Most companies have executives with operational skills necessary to maintain the routine, the company’s day-to-day. However, these companies experience a gap when it comes to identifying leaders who can address more complex problems. Problems involving a high degree of uncertainty require the presence of a strategic leader.

Strategic leadership is a form of leadership in which executives, using different management styles, develop a vision for the company that allows it to adapt to environmental changes, remaining competitive in a changing economic and technological environment. Unlike bureaucratic leadership, a leadership style characterized by a more formal, more rigid style, strategic leadership aims to streamline processes, increase productivity, promote innovation, and cultivate an environment that encourages employees to be productive, independent, and to leverage their own ideas and skills.

Strategic leadership is, therefore, the ability of a leader to visualize, plan, guide, and optimize resources at their disposal to execute strategies efficiently and effectively.

Strategic leaders align their strategic plan with strategic management. Employees respect their leadership role and overview, as they strive to realize their vision.

The main characteristics of an effective strategic leader include loyalty to the company’s vision, judicious use of power, transparency, effective communication, conflict resolution, ability to delegate, love of work, compassion and empathy for others, and self-awareness.

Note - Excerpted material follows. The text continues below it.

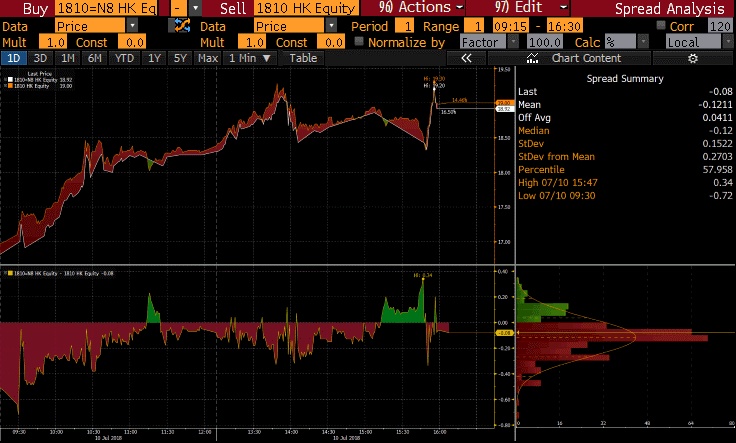This screenshot has width=736, height=443.
Task: Select the 1D range toggle
Action: pos(12,58)
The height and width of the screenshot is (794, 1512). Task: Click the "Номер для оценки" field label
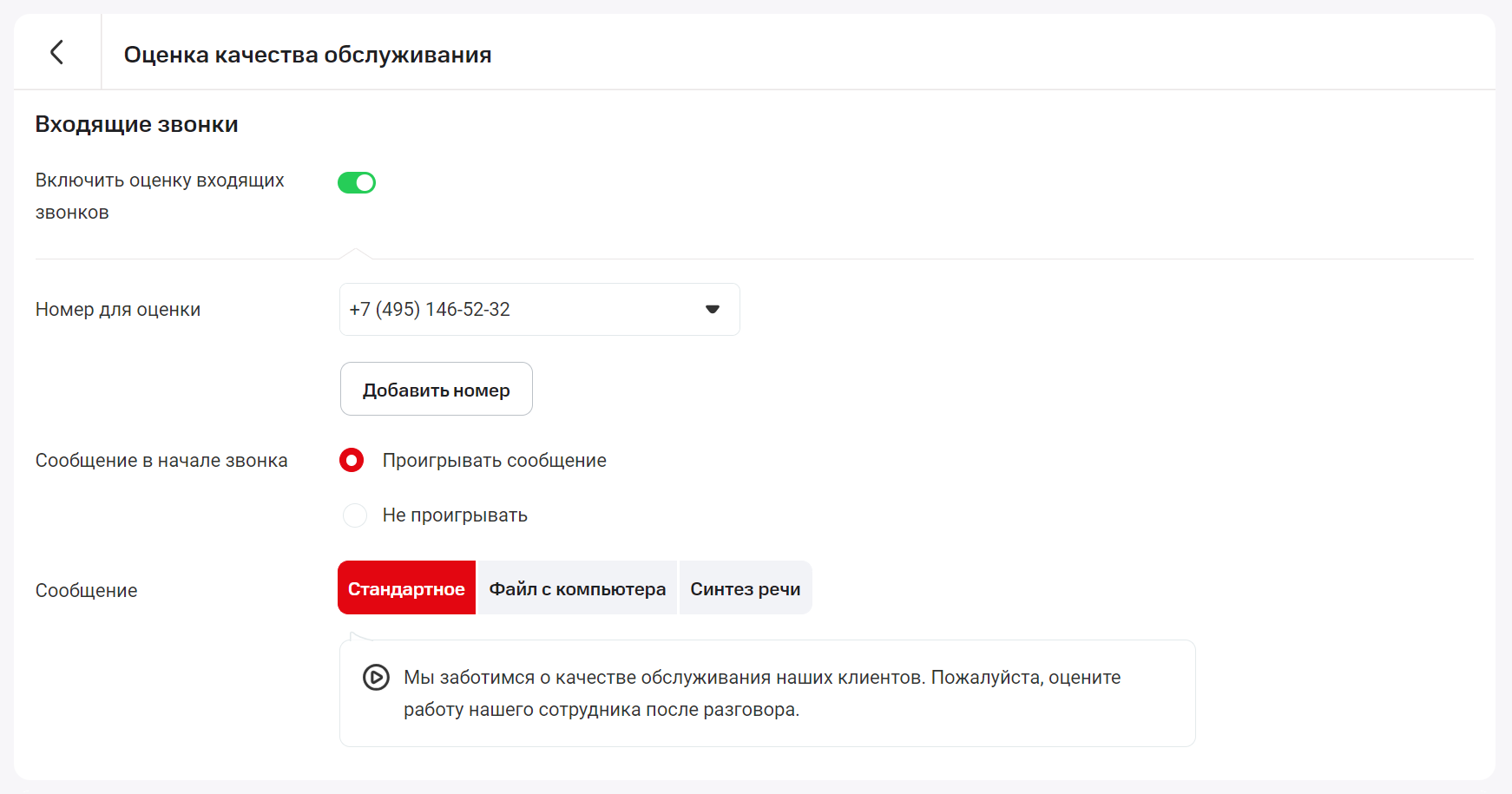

According to the article “Strategic Leadership: The Essential Skills,” written by Paul J. H. Schoemaker, Steve Krupp, and Samantha Howland and published in 2013 in the Harvard Business Review, strategic leadership competencies include what the authors call the six essential skills:

  • Anticipate: Collect information from a wide range of sources inside and outside the sector or company to anticipate the movements of competitors to new initiatives or products.
  • Challenge: Visualize and reformulate a problem from various points of view to identify and understand its causes.
  • Interpret: Show curiosity and openness by testing various work hypotheses and involving others in decision-making before reaching a conclusion.
  • Decide: When making decisions analyze long-term investments for growth together with short-term pressure for results, as well as risks and compensation for customers and other stakeholders.
  • Align: Examine the incentives and tolerance of stakeholders for change and identify conflicting interests.
  • Learn: Share cases of success and failure to stimulate learning. Review decisions after they have been made, when evidence suggests alternatives might have been preferable.

In conclusion, it is important to develop a culture in which learning is valued and mistakes are seen as learning opportunities. Becoming a strategic leader means identifying your weaknesses in these six skills areas and correcting them.